[Stored items]
■ ■ ■

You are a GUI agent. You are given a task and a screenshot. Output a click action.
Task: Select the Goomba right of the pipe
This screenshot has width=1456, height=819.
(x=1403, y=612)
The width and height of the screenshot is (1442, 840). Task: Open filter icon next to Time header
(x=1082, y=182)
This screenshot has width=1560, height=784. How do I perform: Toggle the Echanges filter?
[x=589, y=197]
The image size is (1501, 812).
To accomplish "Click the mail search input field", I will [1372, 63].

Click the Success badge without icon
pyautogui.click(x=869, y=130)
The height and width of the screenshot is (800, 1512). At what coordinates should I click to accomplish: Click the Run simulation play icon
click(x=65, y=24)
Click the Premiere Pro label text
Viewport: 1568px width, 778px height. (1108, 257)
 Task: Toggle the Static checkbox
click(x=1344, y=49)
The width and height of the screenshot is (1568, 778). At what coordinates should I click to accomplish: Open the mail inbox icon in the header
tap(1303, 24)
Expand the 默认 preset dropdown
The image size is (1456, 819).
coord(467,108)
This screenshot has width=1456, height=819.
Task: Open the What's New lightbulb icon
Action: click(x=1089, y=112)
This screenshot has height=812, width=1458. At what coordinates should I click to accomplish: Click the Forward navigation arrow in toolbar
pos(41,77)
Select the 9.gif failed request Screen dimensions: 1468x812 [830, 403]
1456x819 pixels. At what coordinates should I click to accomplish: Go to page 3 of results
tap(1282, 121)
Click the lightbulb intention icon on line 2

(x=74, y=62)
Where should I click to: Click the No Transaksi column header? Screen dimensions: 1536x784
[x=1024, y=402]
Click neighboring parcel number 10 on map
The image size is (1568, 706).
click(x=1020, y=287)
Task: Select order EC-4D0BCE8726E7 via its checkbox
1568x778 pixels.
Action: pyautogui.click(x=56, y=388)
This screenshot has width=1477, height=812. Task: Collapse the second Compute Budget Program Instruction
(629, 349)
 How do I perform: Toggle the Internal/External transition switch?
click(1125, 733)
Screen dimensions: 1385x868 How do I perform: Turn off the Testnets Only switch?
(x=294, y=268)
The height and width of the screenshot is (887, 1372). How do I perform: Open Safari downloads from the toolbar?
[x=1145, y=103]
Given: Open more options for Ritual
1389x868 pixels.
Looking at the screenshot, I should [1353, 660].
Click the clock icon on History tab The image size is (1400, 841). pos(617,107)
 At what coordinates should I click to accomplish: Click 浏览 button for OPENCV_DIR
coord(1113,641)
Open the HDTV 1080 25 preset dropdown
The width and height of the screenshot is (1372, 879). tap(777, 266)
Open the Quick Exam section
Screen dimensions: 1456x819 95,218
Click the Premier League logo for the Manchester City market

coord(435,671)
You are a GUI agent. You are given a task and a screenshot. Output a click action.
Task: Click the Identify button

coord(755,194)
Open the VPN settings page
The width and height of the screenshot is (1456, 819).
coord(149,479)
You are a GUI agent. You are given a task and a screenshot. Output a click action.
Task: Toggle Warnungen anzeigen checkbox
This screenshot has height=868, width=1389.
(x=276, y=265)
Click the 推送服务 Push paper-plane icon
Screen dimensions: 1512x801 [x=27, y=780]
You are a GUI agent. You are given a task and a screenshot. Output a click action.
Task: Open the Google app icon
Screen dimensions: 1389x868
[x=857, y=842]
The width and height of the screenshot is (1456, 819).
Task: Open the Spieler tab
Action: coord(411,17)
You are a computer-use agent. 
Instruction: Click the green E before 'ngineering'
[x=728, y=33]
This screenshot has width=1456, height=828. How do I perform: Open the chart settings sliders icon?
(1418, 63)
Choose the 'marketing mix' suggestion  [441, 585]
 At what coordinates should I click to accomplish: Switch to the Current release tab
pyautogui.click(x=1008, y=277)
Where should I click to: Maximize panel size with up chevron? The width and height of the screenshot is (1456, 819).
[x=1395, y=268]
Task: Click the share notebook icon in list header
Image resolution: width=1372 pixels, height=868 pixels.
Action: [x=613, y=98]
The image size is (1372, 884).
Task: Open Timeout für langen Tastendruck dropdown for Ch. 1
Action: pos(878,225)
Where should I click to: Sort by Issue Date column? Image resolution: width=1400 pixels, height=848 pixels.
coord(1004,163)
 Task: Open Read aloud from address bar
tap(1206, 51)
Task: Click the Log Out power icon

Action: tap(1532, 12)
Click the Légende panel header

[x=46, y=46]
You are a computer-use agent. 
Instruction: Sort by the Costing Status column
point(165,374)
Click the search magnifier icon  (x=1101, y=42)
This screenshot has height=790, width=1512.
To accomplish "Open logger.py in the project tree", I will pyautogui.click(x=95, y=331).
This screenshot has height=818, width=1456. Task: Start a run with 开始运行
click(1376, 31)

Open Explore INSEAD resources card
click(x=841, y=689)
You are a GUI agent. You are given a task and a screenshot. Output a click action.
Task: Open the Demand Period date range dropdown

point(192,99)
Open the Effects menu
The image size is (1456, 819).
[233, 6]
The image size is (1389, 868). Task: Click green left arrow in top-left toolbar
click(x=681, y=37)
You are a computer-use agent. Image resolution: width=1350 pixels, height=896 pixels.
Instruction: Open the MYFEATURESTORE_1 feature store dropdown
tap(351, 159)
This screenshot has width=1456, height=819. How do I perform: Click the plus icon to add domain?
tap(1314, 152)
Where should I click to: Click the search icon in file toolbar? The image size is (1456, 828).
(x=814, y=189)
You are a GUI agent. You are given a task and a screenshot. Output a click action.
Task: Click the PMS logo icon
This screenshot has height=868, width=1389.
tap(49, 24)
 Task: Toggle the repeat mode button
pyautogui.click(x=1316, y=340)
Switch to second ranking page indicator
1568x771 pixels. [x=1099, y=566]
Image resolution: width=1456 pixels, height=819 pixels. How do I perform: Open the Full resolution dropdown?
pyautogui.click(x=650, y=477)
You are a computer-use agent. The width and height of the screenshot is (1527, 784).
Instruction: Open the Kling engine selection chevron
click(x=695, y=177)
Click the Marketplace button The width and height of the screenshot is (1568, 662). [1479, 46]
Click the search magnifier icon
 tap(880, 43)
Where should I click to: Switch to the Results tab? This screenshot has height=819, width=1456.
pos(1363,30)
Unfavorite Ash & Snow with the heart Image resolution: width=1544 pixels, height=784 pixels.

■ ■ ■

Nothing should be altered. Set down all the data again.

You are a GUI agent. You are given a task and a screenshot. Output a click action.
Task: Select the Goomba right of the pipe
This screenshot has width=1456, height=819.
(x=1403, y=612)
The width and height of the screenshot is (1442, 840). Task: Open filter icon next to Time header
(x=1082, y=182)
This screenshot has width=1560, height=784. How do I perform: Toggle the Echanges filter?
[x=589, y=197]
The image size is (1501, 812).
To accomplish "Click the mail search input field", I will [1372, 63].

Click the Success badge without icon
pyautogui.click(x=869, y=130)
The height and width of the screenshot is (800, 1512). At what coordinates should I click to accomplish: Click the Run simulation play icon
click(x=65, y=24)
Click the Premiere Pro label text
Viewport: 1568px width, 778px height. (1108, 257)
 Task: Toggle the Static checkbox
click(x=1344, y=49)
The width and height of the screenshot is (1568, 778). At what coordinates should I click to accomplish: Open the mail inbox icon in the header
tap(1303, 24)
Expand the 默认 preset dropdown
The image size is (1456, 819).
coord(467,108)
This screenshot has width=1456, height=819.
Task: Open the What's New lightbulb icon
Action: click(x=1089, y=112)
This screenshot has height=812, width=1458. At what coordinates should I click to accomplish: Click the Forward navigation arrow in toolbar
pos(41,77)
Select the 9.gif failed request Screen dimensions: 1468x812 [830, 403]
1456x819 pixels. At what coordinates should I click to accomplish: Go to page 3 of results
tap(1282, 121)
Click the lightbulb intention icon on line 2

(x=74, y=62)
Where should I click to: Click the No Transaksi column header? Screen dimensions: 1536x784
[x=1024, y=402]
Click neighboring parcel number 10 on map
The image size is (1568, 706).
click(x=1020, y=287)
Task: Select order EC-4D0BCE8726E7 via its checkbox
1568x778 pixels.
Action: pyautogui.click(x=56, y=388)
This screenshot has width=1477, height=812. Task: Collapse the second Compute Budget Program Instruction
(629, 349)
 How do I perform: Toggle the Internal/External transition switch?
click(1125, 733)
Screen dimensions: 1385x868 How do I perform: Turn off the Testnets Only switch?
(x=294, y=268)
The height and width of the screenshot is (887, 1372). How do I perform: Open Safari downloads from the toolbar?
[x=1145, y=103]
Given: Open more options for Ritual
1389x868 pixels.
Looking at the screenshot, I should [1353, 660].
Click the clock icon on History tab The image size is (1400, 841). pos(617,107)
 At what coordinates should I click to accomplish: Click 浏览 button for OPENCV_DIR
coord(1113,641)
Open the HDTV 1080 25 preset dropdown
The width and height of the screenshot is (1372, 879). tap(777, 266)
Open the Quick Exam section
Screen dimensions: 1456x819 95,218
Click the Premier League logo for the Manchester City market

coord(435,671)
You are a GUI agent. You are given a task and a screenshot. Output a click action.
Task: Click the Identify button

coord(755,194)
Open the VPN settings page
The width and height of the screenshot is (1456, 819).
coord(149,479)
You are a GUI agent. You are given a task and a screenshot. Output a click action.
Task: Toggle Warnungen anzeigen checkbox
This screenshot has height=868, width=1389.
(x=276, y=265)
Click the 推送服务 Push paper-plane icon
Screen dimensions: 1512x801 [x=27, y=780]
You are a GUI agent. You are given a task and a screenshot. Output a click action.
Task: Open the Google app icon
Screen dimensions: 1389x868
[x=857, y=842]
The width and height of the screenshot is (1456, 819).
Task: Open the Spieler tab
Action: coord(411,17)
You are a computer-use agent. 
Instruction: Click the green E before 'ngineering'
[x=728, y=33]
This screenshot has width=1456, height=828. How do I perform: Open the chart settings sliders icon?
(1418, 63)
Choose the 'marketing mix' suggestion  [441, 585]
 At what coordinates should I click to accomplish: Switch to the Current release tab
pyautogui.click(x=1008, y=277)
Where should I click to: Maximize panel size with up chevron? The width and height of the screenshot is (1456, 819).
[x=1395, y=268]
Task: Click the share notebook icon in list header
Image resolution: width=1372 pixels, height=868 pixels.
Action: [x=613, y=98]
The image size is (1372, 884).
Task: Open Timeout für langen Tastendruck dropdown for Ch. 1
Action: pos(878,225)
Where should I click to: Sort by Issue Date column? Image resolution: width=1400 pixels, height=848 pixels.
coord(1004,163)
 Task: Open Read aloud from address bar
tap(1206, 51)
Task: Click the Log Out power icon

Action: tap(1532, 12)
Click the Légende panel header

[x=46, y=46]
You are a computer-use agent. 
Instruction: Sort by the Costing Status column
point(165,374)
Click the search magnifier icon  (x=1101, y=42)
This screenshot has height=790, width=1512.
To accomplish "Open logger.py in the project tree", I will pyautogui.click(x=95, y=331).
This screenshot has height=818, width=1456. Task: Start a run with 开始运行
click(1376, 31)

Open Explore INSEAD resources card
click(x=841, y=689)
You are a GUI agent. You are given a task and a screenshot. Output a click action.
Task: Open the Demand Period date range dropdown

point(192,99)
Open the Effects menu
The image size is (1456, 819).
[233, 6]
The image size is (1389, 868). Task: Click green left arrow in top-left toolbar
click(x=681, y=37)
You are a computer-use agent. Image resolution: width=1350 pixels, height=896 pixels.
Instruction: Open the MYFEATURESTORE_1 feature store dropdown
tap(351, 159)
This screenshot has width=1456, height=819. How do I perform: Click the plus icon to add domain?
tap(1314, 152)
Where should I click to: Click the search icon in file toolbar? The image size is (1456, 828).
(x=814, y=189)
You are a GUI agent. You are given a task and a screenshot. Output a click action.
Task: Click the PMS logo icon
This screenshot has height=868, width=1389.
tap(49, 24)
 Task: Toggle the repeat mode button
pyautogui.click(x=1316, y=340)
Switch to second ranking page indicator
1568x771 pixels. [x=1099, y=566]
Image resolution: width=1456 pixels, height=819 pixels. How do I perform: Open the Full resolution dropdown?
pyautogui.click(x=650, y=477)
You are a computer-use agent. The width and height of the screenshot is (1527, 784).
Instruction: Open the Kling engine selection chevron
click(x=695, y=177)
Click the Marketplace button The width and height of the screenshot is (1568, 662). [1479, 46]
Click the search magnifier icon
 tap(880, 43)
Where should I click to: Switch to the Results tab? This screenshot has height=819, width=1456.
pos(1363,30)
Unfavorite Ash & Snow with the heart Image resolution: width=1544 pixels, height=784 pixels.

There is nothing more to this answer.